若是真让这云朵朵退了亲去,陆家的损失会很大,那满满一屋子的皇家赏赐下来的嫁妆必然要被退回去。

想到这里,牛氏顿时眼中露出了狠色。

远儿刚入官场,到处需要打点,这些嫁妆刚好能用来填补这一窟窿。

既然这云朵朵不识好歹,那就别怪她心狠了。

牛氏使了个眼色给来喜,来喜点头,悄悄离去。

云朵朵将一切收在眼中,暗暗留了个心眼。

这一家子,还真是有意思。

陆凌远是个心思不纯的凤凰男、道貌岸然的伪君子,这牛氏,是个心思恶毒的泼妇,前身也真是瞎了眼,摊上了这么一家子极品。

等来喜走后,牛氏又转过脸来冷冷的看着云朵朵。

今日这事闹到现在,云朵朵也疲了,懒得再跟这老虔婆一般见识,她径直走到牛氏的身前。

牛氏张口要骂,却陡然发现自己竟然发不出声音,惊惶之色瞬间爬满了她的脸上。

她怎么忽然说不出话来了!

云朵朵嘴角微扬。

没错,这是她干的。

别说是让牛氏说不出话来,就算是让牛氏当街暴毙,她也不是没有法子。

要知道,前世的她,可是华国最年轻的中医天才,也是毒医门的唯一传人。

医术这东西,可以救人于生死之间,也可以取人性命于无声之中。

像让牛氏闭嘴这中简单的手段,对她而言,根本就不是什么难事。

她只是用了前身随身携带的针线包中的银针罢了。

只是她用针刺穴的速度太过迅捷,以至于牛氏跟围观众人都没有察觉到。

牛氏眼中满是惊惶之色,急得眼咕噜乱转,余光瞥见云朵朵正看着自己嘲讽地笑,一双眼睛便死死地盯住她。

一定是这小贱人做了什么,才让自己说不出话!

瞅着牛氏的眼神,云朵朵嘴角微扬,用只有她们二人能听到的声音道,“不想一辈子不能说话,就消停会。”
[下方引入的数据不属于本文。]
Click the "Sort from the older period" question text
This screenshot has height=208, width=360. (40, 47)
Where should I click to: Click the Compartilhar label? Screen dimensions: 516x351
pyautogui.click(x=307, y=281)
牛氏一脸“果然是你这小贱人”的表情,她想要大声喊叫揭穿云朵朵,可她发现自己不止不能说话,整个身子都有些麻。

她动不了!

这云朵朵莫不是会什么邪术?

云朵朵很满意这效果,这个世界终于安静了。

她笑盈盈地道:“记住了,明日我会带人来取回宫中赏赐的嫁妆,这嫁妆要是少了半分,我便进宫去找太后为我做主。”

这嫁妆她是一定要拿回去的,接收完前身的记忆后,她对定远侯府有了直观的了解。

如今的侯府,除了哪间御赐的大宅子之外,京中的产业早已败的干干净净,若非如此,也不至于沦落为开国贵族中的笑话。

牛氏闻言,眼中的惊恐瞬间被恨意取代,这贱人果然要打那批嫁妆的主意。

那堆满了屋子的嫁妆可是宫中赏赐下来的,里面不但有金银首饰还有林林种种的器具物件,无一不是价值百两千金的好东西。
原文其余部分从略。